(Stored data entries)
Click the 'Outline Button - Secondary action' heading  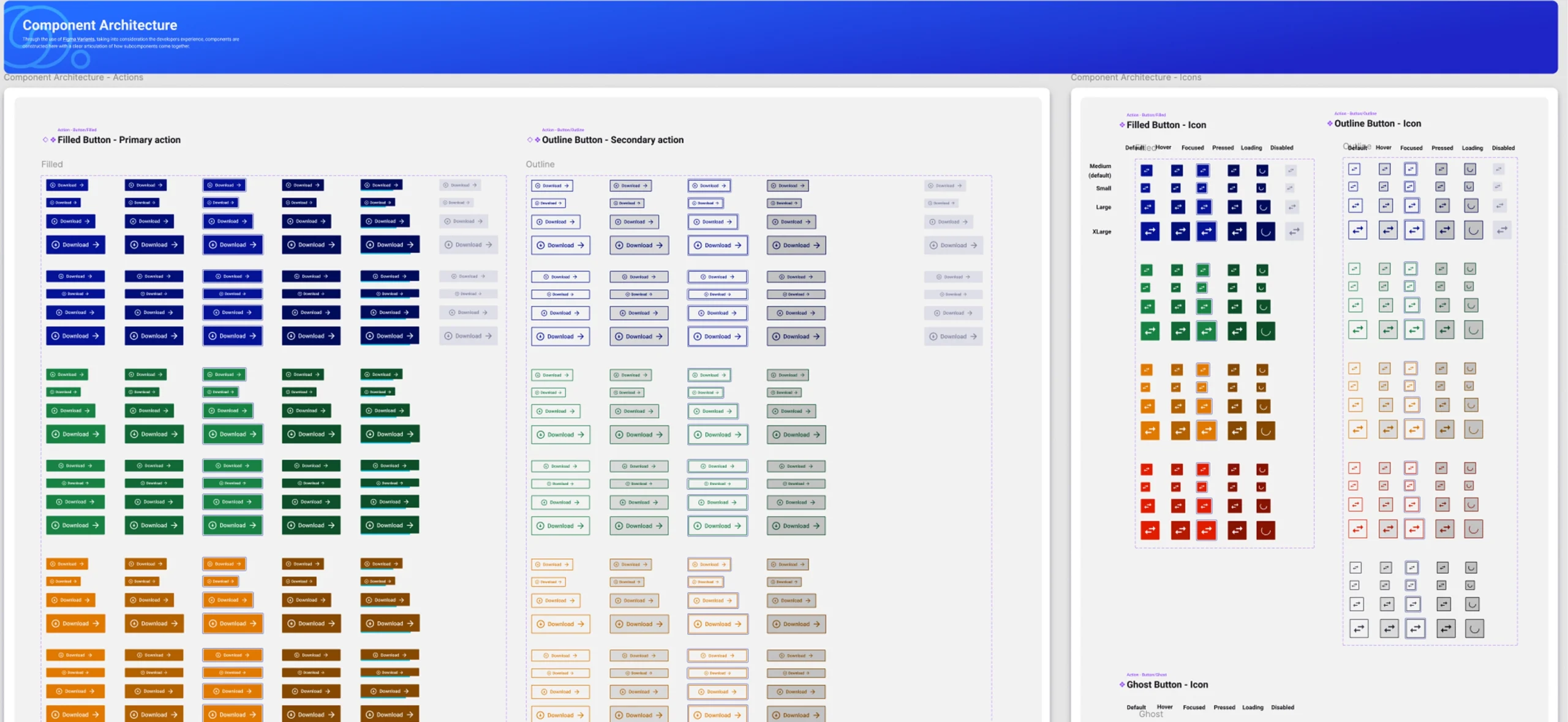pyautogui.click(x=612, y=140)
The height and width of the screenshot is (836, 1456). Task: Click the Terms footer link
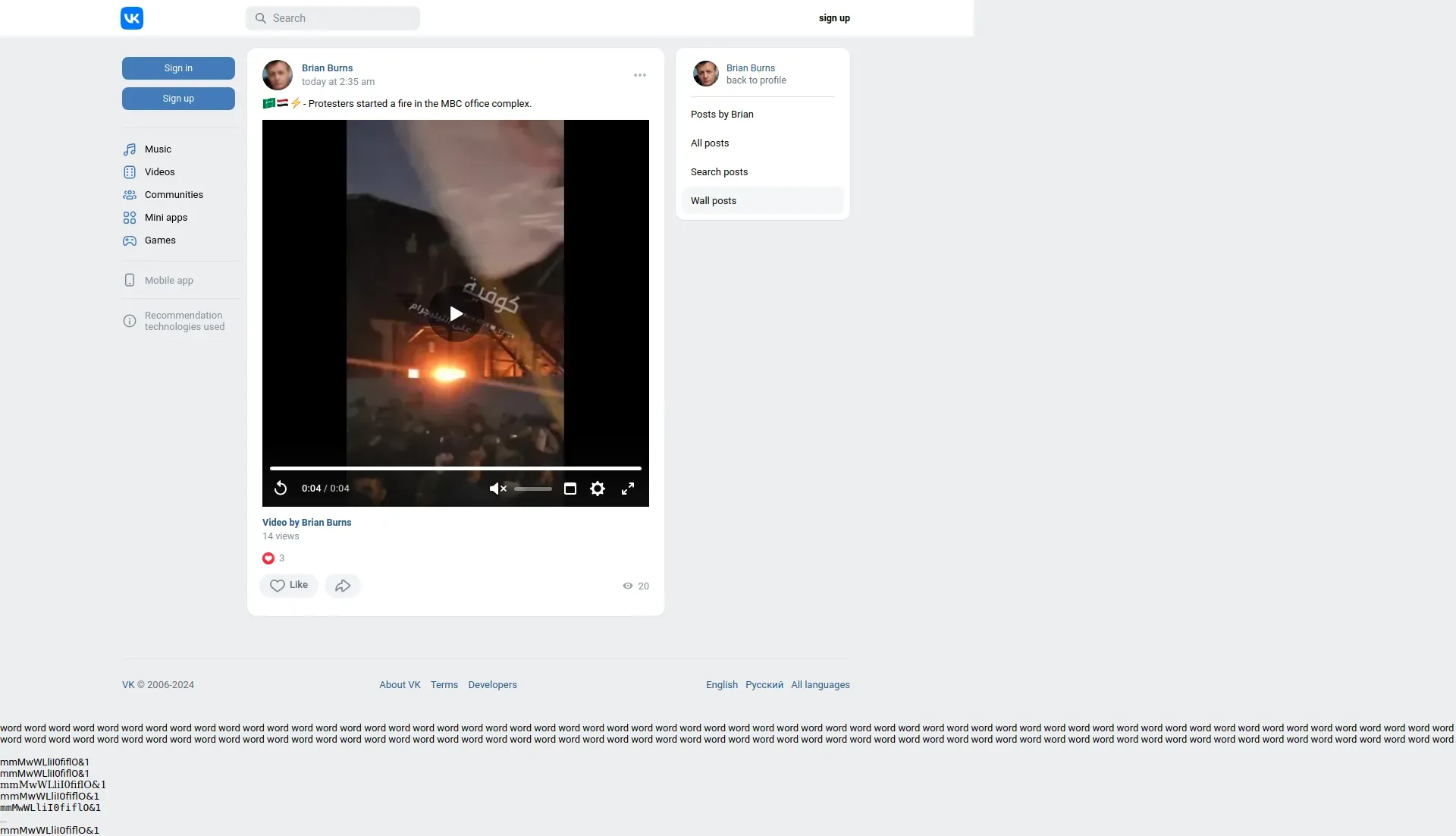coord(444,685)
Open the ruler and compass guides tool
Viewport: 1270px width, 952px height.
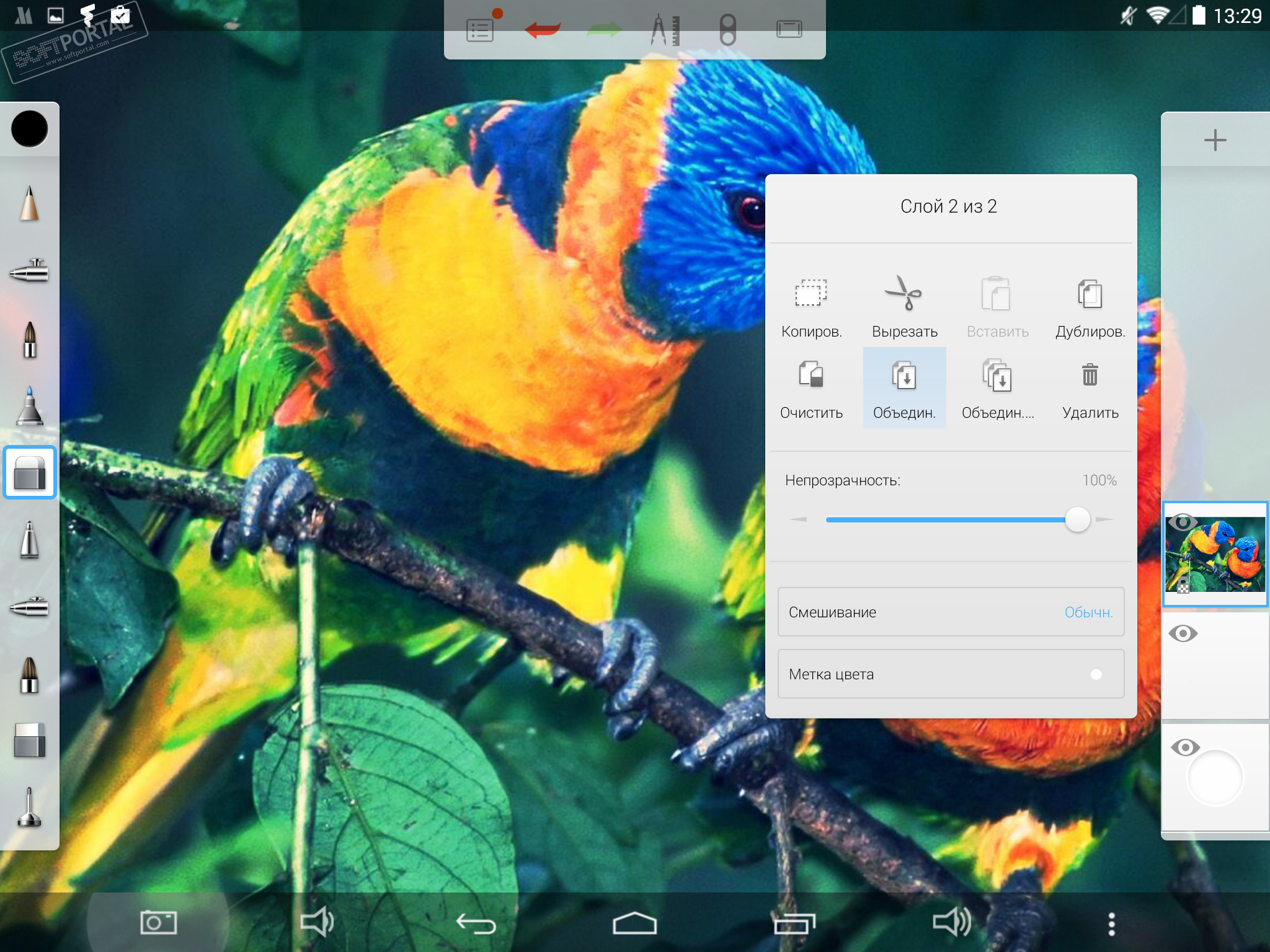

Problem to work on: Your answer must be the lines from the one containing "The height and" through the final line of the entries, duplicated exactly, with both ends kept and all pictures left out.

Exercise result:
The height and width of the screenshot is (836, 1456). Task: Click the Terms footer link
coord(444,685)
Open the ruler and compass guides tool
Viewport: 1270px width, 952px height.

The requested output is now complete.